Records from a data collection:

···

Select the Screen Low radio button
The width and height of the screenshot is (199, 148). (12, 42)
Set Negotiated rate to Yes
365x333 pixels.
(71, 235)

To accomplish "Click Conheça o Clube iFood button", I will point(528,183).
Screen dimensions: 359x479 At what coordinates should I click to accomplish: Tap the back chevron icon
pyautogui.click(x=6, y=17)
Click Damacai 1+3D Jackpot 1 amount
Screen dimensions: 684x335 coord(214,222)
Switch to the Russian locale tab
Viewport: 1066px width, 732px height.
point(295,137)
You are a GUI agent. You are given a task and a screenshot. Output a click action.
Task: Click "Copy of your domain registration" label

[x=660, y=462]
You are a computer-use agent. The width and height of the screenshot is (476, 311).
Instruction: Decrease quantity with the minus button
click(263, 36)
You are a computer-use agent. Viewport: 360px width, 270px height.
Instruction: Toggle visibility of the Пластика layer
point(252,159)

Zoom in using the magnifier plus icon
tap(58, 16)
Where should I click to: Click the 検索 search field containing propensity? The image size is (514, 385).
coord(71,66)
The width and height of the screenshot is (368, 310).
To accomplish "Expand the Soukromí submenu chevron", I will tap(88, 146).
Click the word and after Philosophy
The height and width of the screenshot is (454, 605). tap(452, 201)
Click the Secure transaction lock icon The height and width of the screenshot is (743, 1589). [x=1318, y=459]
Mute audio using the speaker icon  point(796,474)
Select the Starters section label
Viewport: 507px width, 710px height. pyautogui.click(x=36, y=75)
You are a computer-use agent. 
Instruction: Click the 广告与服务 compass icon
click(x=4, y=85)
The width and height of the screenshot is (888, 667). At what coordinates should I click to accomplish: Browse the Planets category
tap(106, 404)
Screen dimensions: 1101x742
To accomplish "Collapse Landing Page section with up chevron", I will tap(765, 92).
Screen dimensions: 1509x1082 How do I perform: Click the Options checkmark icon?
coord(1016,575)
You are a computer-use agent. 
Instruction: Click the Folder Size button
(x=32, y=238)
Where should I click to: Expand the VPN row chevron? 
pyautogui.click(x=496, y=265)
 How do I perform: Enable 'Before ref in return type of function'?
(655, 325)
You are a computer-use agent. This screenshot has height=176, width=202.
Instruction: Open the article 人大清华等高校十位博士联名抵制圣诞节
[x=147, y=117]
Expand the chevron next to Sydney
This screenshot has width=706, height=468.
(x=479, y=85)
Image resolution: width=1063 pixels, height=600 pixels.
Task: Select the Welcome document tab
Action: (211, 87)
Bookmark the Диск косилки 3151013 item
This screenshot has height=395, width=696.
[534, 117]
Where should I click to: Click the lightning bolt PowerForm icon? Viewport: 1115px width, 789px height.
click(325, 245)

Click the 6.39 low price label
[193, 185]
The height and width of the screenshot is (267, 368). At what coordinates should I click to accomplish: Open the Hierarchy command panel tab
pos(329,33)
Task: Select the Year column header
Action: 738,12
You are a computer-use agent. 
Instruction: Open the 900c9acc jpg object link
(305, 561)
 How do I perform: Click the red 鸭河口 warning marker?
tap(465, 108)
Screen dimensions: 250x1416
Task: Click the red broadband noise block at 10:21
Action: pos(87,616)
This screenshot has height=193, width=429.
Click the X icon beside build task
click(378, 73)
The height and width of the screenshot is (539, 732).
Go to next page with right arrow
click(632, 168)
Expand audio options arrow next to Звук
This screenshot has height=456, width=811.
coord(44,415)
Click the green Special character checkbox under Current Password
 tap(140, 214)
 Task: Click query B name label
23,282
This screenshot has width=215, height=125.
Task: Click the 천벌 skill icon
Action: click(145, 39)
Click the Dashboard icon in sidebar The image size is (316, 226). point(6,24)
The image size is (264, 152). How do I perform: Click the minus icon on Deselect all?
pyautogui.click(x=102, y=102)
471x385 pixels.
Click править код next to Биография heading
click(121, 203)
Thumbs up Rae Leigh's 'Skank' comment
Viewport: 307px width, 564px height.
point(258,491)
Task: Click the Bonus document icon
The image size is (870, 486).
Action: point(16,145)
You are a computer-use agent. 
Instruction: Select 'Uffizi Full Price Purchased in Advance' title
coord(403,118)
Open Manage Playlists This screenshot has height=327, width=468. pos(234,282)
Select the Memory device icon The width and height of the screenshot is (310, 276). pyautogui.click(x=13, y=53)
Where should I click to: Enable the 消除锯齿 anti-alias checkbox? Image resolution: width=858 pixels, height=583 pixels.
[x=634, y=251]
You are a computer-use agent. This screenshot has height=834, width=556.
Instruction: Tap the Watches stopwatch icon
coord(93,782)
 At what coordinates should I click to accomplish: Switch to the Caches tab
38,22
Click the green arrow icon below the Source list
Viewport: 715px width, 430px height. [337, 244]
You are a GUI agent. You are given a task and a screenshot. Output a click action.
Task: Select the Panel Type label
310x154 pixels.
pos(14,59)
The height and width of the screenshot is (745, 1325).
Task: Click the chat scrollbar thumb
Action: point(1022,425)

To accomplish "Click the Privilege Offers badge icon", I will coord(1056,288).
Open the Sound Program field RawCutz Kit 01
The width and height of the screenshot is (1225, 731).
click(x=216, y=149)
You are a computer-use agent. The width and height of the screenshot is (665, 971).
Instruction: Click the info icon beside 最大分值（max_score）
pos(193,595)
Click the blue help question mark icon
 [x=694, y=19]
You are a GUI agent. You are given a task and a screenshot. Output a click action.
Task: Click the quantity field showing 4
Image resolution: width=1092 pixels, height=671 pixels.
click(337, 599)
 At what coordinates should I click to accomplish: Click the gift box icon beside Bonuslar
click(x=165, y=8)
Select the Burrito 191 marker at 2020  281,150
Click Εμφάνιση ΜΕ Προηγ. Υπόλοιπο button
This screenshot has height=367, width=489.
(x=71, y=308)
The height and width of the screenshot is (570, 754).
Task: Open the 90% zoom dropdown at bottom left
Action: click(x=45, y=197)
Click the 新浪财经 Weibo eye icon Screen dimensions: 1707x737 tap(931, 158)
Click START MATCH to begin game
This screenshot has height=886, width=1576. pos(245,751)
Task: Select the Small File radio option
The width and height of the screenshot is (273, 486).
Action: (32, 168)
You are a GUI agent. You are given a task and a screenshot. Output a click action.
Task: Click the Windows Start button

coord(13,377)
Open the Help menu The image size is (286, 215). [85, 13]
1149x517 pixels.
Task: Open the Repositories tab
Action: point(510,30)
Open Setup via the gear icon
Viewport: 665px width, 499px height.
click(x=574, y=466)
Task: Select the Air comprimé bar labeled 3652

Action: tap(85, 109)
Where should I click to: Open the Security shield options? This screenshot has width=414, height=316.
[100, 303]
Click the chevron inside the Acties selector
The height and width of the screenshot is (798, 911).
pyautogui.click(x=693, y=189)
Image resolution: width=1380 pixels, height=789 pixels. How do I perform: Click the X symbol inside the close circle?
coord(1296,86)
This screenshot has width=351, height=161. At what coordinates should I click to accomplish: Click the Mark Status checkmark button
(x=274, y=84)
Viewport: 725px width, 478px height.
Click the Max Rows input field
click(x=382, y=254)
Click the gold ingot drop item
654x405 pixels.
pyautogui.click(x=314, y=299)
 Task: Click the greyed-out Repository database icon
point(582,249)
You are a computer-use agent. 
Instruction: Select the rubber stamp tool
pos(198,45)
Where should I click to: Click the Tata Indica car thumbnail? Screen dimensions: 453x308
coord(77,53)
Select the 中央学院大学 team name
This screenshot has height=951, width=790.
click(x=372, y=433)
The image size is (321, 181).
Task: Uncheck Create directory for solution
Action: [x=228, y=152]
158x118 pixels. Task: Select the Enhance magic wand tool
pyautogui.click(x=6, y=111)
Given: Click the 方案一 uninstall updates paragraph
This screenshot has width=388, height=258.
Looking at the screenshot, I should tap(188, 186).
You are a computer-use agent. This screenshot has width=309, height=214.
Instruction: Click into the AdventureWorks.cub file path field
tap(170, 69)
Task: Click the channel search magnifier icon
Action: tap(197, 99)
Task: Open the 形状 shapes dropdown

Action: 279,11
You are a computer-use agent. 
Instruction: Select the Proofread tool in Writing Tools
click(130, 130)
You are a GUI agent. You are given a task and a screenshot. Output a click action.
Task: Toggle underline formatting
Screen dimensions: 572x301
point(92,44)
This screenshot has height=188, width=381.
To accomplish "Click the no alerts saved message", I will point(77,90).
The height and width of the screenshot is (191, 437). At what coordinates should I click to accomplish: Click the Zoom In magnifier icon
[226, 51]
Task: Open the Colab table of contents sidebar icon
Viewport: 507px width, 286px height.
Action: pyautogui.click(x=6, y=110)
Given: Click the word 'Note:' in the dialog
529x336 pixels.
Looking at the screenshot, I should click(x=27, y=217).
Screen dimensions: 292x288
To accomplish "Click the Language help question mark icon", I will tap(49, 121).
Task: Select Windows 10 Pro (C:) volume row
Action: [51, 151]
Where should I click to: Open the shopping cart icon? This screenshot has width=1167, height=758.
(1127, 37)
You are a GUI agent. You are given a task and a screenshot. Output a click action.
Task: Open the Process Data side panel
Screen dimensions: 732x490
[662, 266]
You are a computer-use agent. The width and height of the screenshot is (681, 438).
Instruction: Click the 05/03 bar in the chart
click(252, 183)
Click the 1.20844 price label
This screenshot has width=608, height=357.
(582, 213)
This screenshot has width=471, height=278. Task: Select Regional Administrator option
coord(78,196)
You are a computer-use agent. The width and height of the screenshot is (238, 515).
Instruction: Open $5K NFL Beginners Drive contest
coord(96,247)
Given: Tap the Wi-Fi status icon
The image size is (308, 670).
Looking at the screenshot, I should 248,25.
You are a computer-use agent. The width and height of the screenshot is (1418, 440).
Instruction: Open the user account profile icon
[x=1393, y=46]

···

▸ **Goal of the exercise**: Write down, word for word, the lines above from the one containing "Click the Dashboard" through the one containing "471x385 pixels.", both ends included.

▸ **Exercise answer**:
Click the Dashboard icon in sidebar The image size is (316, 226). point(6,24)
The image size is (264, 152). How do I perform: Click the minus icon on Deselect all?
pyautogui.click(x=102, y=102)
471x385 pixels.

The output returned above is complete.